[コメント] 人間魚雷回天(1955/日)
他にも待機組には、高原駿雄や織本順吉もいる。織本がめっちゃ若い。彼らが、会議室のような、レクリエーション・ルームのような部屋で、訓練中に死んだ仲間の弔いを行っている際(龍谷大出身という設定の高原が、お経をあげ、死んだ仲間の母校である明治大学の校歌を唄う)、士官学校出身のたたき上げの少佐である高橋昌也に全員殴られるのだが、このシーンで高橋が「お前ら、シャバっ気が抜けていない!」と怒鳴る。この後、岡田英次らも、自ら「シャバっ気」という言葉を何度か使う。このような、一般大学出身の予備士官と、士官学校出の将校との立場の違いの描き方も興味深い。

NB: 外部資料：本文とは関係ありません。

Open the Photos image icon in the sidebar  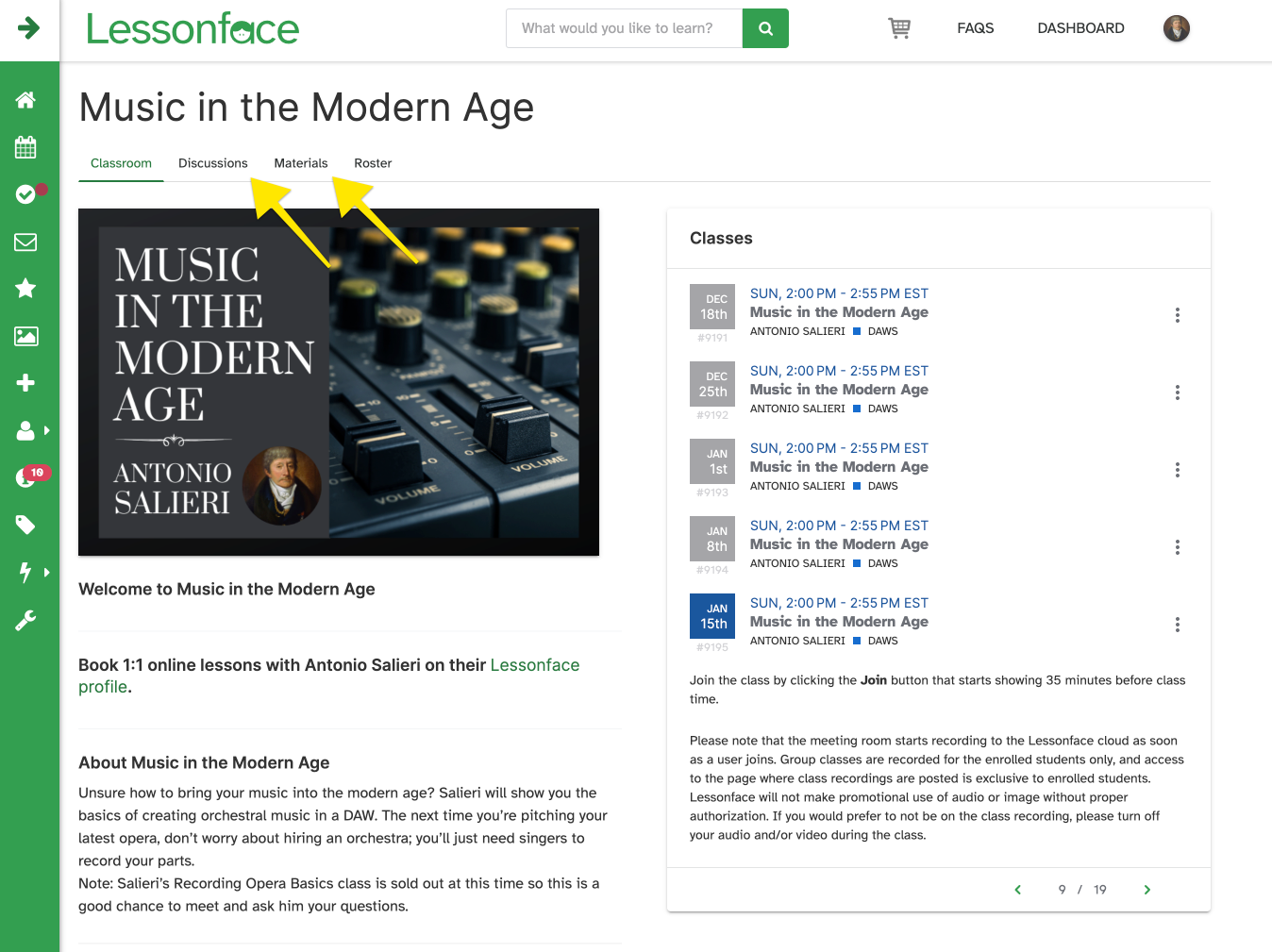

さて、本作の構成は、大雑把に云って、訓練中の場面、出撃前夜の場面、そして、出撃後の戦闘(特攻)場面に分けられるが、矢張り、こういう映画の常で、出撃前夜の各場面が断然いい。多くの者は、徳山辺りに上陸して芸者遊びをする。これを気のいい主計少佐が仕切るのだが、演じているのが丹波哲郎、というのが面白い。一方、岡田英次は一人兵舎に残る。ずいぶん歳上の兵(階級は上水)、加藤嘉と殿山泰司が、古参兵から制裁を受けているのを助けてやり、特に加藤が母校(東京帝大)の先輩(先生)だったことが分かり、夜を徹して話をする。また、木村功は、芸者遊びには参加したものの、芸者との同衾を拒むのだが、そこに、彼の恋人、津島恵子が訪ねて来る、という嘘のような展開だ。さらに、木村と津島が浜辺を行くシーンが凄いことになる。二人で、明るい江ノ島の海水浴場にいることを想像するのだ。こゝだけ、フラッシュバックのように画面が具現化する。そして、津島がダンスするシルエット。まるで白鳥の歌のよう。ちょっとやり過ぎだとは思うけれど、しかし、この過剰な非現実感こそ映画なのだ、と言ってしまいたくなる。
そして、翌日、出撃命令を受けた士官たちが、潜水艦に乗り込むシーンの造型も良く出来ている。潜水艦自体の美術もいいし、見送る軍人たち(高橋昌也ら)との距離の見せ方、空間の見せ方が実に的確だと思う。全体にチープな画面だが、見せるところは、よく見せる。